Gel'fand and Fuks' “Globalizing” of cohomology of formal vector fields

I apologize for the length of this question. If anybody already spent some time with cohomology of (formal) vector fields and the results of Gel'fand and Fuks, I imagine a lot can be skipped. I do realize that it is a very specific question, so my hopes of getting a lot of attention are slim, but I'm not sure how to simplify it any further. If nothing else, maybe this can be a reference to others for interesting Gel'fand-Fuks results.

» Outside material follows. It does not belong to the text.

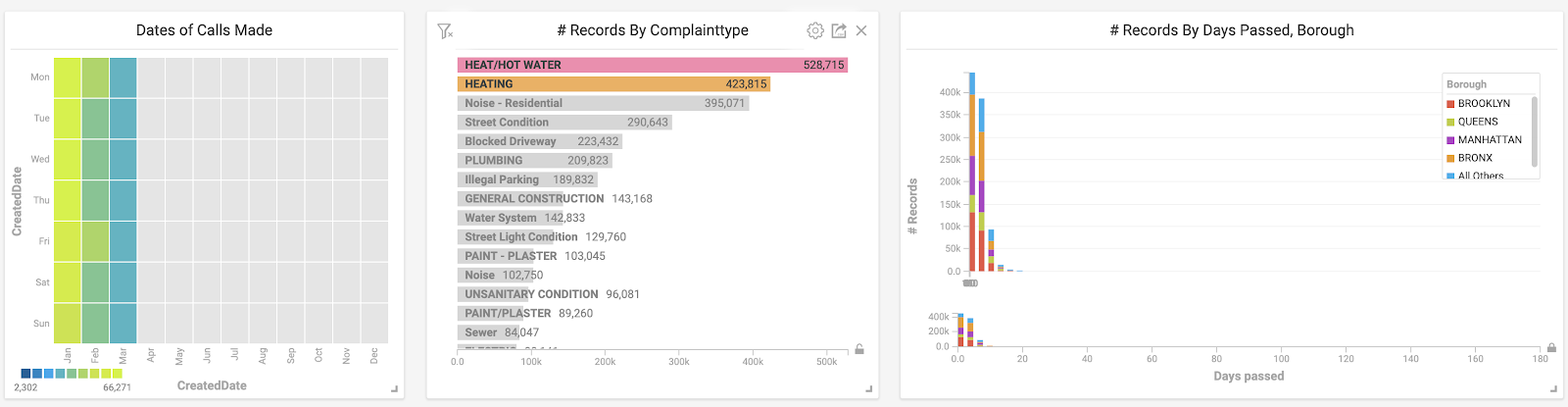Open settings gear for Complainttype chart
Image resolution: width=1568 pixels, height=407 pixels.
click(815, 31)
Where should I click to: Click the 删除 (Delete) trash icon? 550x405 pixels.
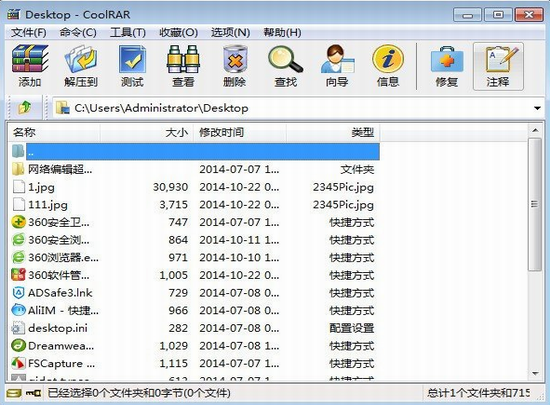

Let us denote by $$W_n$$ the Lie algebra of formal vector fields of $$\mathbb{R}^n$$ at the origin, i.e. if $$\{\partial_1,\dots,\partial_n\}$$ is a basis of $$\mathbb{R}^n$$, then an element of $$W_n$$ is a linear combination $$\sum_{i=1}^n f_i \partial_i$$ where the $$f_i \in \mathbb{R}[[x_1,\dots,x_n]]$$ are formal power series in variables $$x_1,\dots, x_n$$. The Lie algebra structure is defined via the obvious commutator, where $$\partial_i x_j = \delta_{ij}$$.

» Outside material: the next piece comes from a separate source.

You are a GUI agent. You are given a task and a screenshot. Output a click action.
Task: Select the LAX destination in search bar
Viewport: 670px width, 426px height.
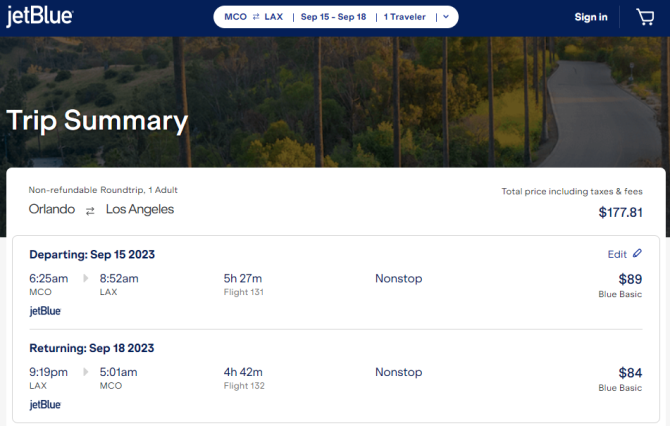tap(273, 17)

Gel'fand and Fuks show (e.g. in [1, Chapter 2.2] or [2, Section 4.6] that the Lie algebra cohomology of $$W_n$$ is the limit of a multiplicative (Hochschild-Serre) spectral sequence $$E^{p,q}_2$$ which is the tensor product of $$E^{\bullet,0}_2 = H^\bullet(\mathfrak{gl}(n,\mathbb{R})), \quad E^{0,\bullet}_2 = \mathbb{K}([\Psi_1,\dots,\Psi_n]/I),$$ where $$\deg \Psi_k = 2k$$ and the ideal $$I$$ is generated by all products of the $$\Psi_k$$ with degree greater $$2n$$. Recall that $$H^\bullet(\mathfrak{gl}(n,\mathbb{R})) = \Lambda^\bullet(\phi_1,\phi_3,\dots,\phi_n)$$ with $$\deg \phi_k = k$$. The generators $$\phi_k$$ are then transgressive in this spectral sequence, meaning that $$d_{2i}(\phi_i) = \Psi_i$$, where $$d_{2i}$$ is the differential of the $$2i$$-th page, and together with the multiplicativity of the spectral sequence, this allows one to fully calculate $$H^\bullet(W_n)$$. For example one can find that there survives a nontrivial cohomology class in $$H^7(W_3)$$ induced by a cochain $$c_7$$ arising from $$\phi_3 \otimes \Psi_2 \in E^{3,4}_2$$ (this object will be important in the following). If there is any interest, I can make a little picture showing how that object survives in the spectral sequence.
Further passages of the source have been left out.